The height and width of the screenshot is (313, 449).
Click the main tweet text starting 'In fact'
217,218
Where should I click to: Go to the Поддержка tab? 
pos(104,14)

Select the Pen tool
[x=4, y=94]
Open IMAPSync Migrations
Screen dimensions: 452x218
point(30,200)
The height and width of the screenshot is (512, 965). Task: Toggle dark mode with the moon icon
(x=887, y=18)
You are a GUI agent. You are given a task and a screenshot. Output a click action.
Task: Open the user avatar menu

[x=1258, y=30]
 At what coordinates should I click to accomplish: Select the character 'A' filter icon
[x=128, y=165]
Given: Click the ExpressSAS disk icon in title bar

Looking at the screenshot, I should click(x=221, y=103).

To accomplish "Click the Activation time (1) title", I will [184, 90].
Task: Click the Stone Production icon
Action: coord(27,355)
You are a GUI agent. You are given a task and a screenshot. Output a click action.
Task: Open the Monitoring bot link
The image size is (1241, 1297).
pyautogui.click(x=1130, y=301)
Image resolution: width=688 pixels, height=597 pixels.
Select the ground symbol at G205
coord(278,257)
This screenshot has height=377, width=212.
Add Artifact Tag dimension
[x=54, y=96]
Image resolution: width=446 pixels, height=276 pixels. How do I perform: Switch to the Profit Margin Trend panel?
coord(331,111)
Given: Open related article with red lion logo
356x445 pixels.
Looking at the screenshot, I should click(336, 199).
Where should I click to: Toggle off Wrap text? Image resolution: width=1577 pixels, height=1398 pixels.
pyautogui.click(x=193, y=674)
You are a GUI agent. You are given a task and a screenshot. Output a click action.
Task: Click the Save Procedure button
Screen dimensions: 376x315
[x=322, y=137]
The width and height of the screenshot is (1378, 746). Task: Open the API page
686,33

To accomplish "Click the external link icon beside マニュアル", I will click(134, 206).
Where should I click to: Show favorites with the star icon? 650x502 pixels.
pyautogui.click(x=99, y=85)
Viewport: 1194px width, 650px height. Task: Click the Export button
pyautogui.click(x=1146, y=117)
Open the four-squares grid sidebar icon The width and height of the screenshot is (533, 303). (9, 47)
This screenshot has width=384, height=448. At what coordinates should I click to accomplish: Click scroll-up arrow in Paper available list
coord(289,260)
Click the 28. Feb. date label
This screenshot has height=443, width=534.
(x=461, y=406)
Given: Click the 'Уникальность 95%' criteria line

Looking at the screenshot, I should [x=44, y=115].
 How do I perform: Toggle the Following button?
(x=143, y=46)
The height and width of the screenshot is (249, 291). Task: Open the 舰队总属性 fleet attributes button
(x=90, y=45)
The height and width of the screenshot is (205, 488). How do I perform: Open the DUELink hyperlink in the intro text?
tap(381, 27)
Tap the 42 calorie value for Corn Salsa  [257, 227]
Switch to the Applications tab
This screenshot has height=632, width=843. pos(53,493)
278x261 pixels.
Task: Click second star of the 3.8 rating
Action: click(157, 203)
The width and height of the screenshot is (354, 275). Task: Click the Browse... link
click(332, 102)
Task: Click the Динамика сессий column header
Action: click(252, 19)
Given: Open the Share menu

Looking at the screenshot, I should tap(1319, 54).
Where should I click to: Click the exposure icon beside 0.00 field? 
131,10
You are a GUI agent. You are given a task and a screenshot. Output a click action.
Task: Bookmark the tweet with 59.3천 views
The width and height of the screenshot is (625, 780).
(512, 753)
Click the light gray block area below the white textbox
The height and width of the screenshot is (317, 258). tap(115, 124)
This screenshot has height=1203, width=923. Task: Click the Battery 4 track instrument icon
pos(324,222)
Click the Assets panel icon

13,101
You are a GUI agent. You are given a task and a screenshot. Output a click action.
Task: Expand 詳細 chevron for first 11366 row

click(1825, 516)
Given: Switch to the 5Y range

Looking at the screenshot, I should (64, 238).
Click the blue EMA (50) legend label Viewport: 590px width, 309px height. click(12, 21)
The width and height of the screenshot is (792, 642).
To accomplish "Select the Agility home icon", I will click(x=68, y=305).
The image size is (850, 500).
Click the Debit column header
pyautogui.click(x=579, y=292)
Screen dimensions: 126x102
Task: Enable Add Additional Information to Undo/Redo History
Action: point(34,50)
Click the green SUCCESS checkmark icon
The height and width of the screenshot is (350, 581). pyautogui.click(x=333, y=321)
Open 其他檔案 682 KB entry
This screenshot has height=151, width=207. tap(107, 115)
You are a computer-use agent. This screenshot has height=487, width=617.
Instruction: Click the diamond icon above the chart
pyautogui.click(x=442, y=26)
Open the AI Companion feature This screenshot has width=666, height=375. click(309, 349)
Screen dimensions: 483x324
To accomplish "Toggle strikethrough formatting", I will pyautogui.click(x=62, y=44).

→ WHAT THE TASK ASKS:
Copy every one of the items above word for word, without changing anything.

→ ANSWER TO THE EXERCISE:
The height and width of the screenshot is (313, 449).
Click the main tweet text starting 'In fact'
217,218
Where should I click to: Go to the Поддержка tab? 
pos(104,14)

Select the Pen tool
[x=4, y=94]
Open IMAPSync Migrations
Screen dimensions: 452x218
point(30,200)
The height and width of the screenshot is (512, 965). Task: Toggle dark mode with the moon icon
(x=887, y=18)
You are a GUI agent. You are given a task and a screenshot. Output a click action.
Task: Open the user avatar menu

[x=1258, y=30]
 At what coordinates should I click to accomplish: Select the character 'A' filter icon
[x=128, y=165]
Given: Click the ExpressSAS disk icon in title bar

Looking at the screenshot, I should click(x=221, y=103).

To accomplish "Click the Activation time (1) title", I will [184, 90].
Task: Click the Stone Production icon
Action: coord(27,355)
You are a GUI agent. You are given a task and a screenshot. Output a click action.
Task: Open the Monitoring bot link
The image size is (1241, 1297).
pyautogui.click(x=1130, y=301)
Image resolution: width=688 pixels, height=597 pixels.
Select the ground symbol at G205
coord(278,257)
This screenshot has height=377, width=212.
Add Artifact Tag dimension
[x=54, y=96]
Image resolution: width=446 pixels, height=276 pixels. How do I perform: Switch to the Profit Margin Trend panel?
coord(331,111)
Given: Open related article with red lion logo
356x445 pixels.
Looking at the screenshot, I should click(336, 199).
Where should I click to: Toggle off Wrap text? Image resolution: width=1577 pixels, height=1398 pixels.
pyautogui.click(x=193, y=674)
You are a GUI agent. You are given a task and a screenshot. Output a click action.
Task: Click the Save Procedure button
Screen dimensions: 376x315
[x=322, y=137]
The width and height of the screenshot is (1378, 746). Task: Open the API page
686,33

To accomplish "Click the external link icon beside マニュアル", I will click(134, 206).
Where should I click to: Show favorites with the star icon? 650x502 pixels.
pyautogui.click(x=99, y=85)
Viewport: 1194px width, 650px height. Task: Click the Export button
pyautogui.click(x=1146, y=117)
Open the four-squares grid sidebar icon The width and height of the screenshot is (533, 303). (9, 47)
This screenshot has width=384, height=448. At what coordinates should I click to accomplish: Click scroll-up arrow in Paper available list
coord(289,260)
Click the 28. Feb. date label
This screenshot has height=443, width=534.
(x=461, y=406)
Given: Click the 'Уникальность 95%' criteria line

Looking at the screenshot, I should [x=44, y=115].
 How do I perform: Toggle the Following button?
(x=143, y=46)
The height and width of the screenshot is (249, 291). Task: Open the 舰队总属性 fleet attributes button
(x=90, y=45)
The height and width of the screenshot is (205, 488). How do I perform: Open the DUELink hyperlink in the intro text?
tap(381, 27)
Tap the 42 calorie value for Corn Salsa  [257, 227]
Switch to the Applications tab
This screenshot has height=632, width=843. pos(53,493)
278x261 pixels.
Task: Click second star of the 3.8 rating
Action: click(157, 203)
The width and height of the screenshot is (354, 275). Task: Click the Browse... link
click(332, 102)
Task: Click the Динамика сессий column header
Action: click(252, 19)
Given: Open the Share menu

Looking at the screenshot, I should tap(1319, 54).
Where should I click to: Click the exposure icon beside 0.00 field? 
131,10
You are a GUI agent. You are given a task and a screenshot. Output a click action.
Task: Bookmark the tweet with 59.3천 views
The width and height of the screenshot is (625, 780).
(512, 753)
Click the light gray block area below the white textbox
The height and width of the screenshot is (317, 258). tap(115, 124)
This screenshot has height=1203, width=923. Task: Click the Battery 4 track instrument icon
pos(324,222)
Click the Assets panel icon

13,101
You are a GUI agent. You are given a task and a screenshot. Output a click action.
Task: Expand 詳細 chevron for first 11366 row

click(1825, 516)
Given: Switch to the 5Y range

Looking at the screenshot, I should (64, 238).
Click the blue EMA (50) legend label Viewport: 590px width, 309px height. click(12, 21)
The width and height of the screenshot is (792, 642).
To accomplish "Select the Agility home icon", I will click(x=68, y=305).
The image size is (850, 500).
Click the Debit column header
pyautogui.click(x=579, y=292)
Screen dimensions: 126x102
Task: Enable Add Additional Information to Undo/Redo History
Action: point(34,50)
Click the green SUCCESS checkmark icon
The height and width of the screenshot is (350, 581). pyautogui.click(x=333, y=321)
Open 其他檔案 682 KB entry
This screenshot has height=151, width=207. tap(107, 115)
You are a computer-use agent. This screenshot has height=487, width=617.
Instruction: Click the diamond icon above the chart
pyautogui.click(x=442, y=26)
Open the AI Companion feature This screenshot has width=666, height=375. click(309, 349)
Screen dimensions: 483x324
To accomplish "Toggle strikethrough formatting", I will pyautogui.click(x=62, y=44).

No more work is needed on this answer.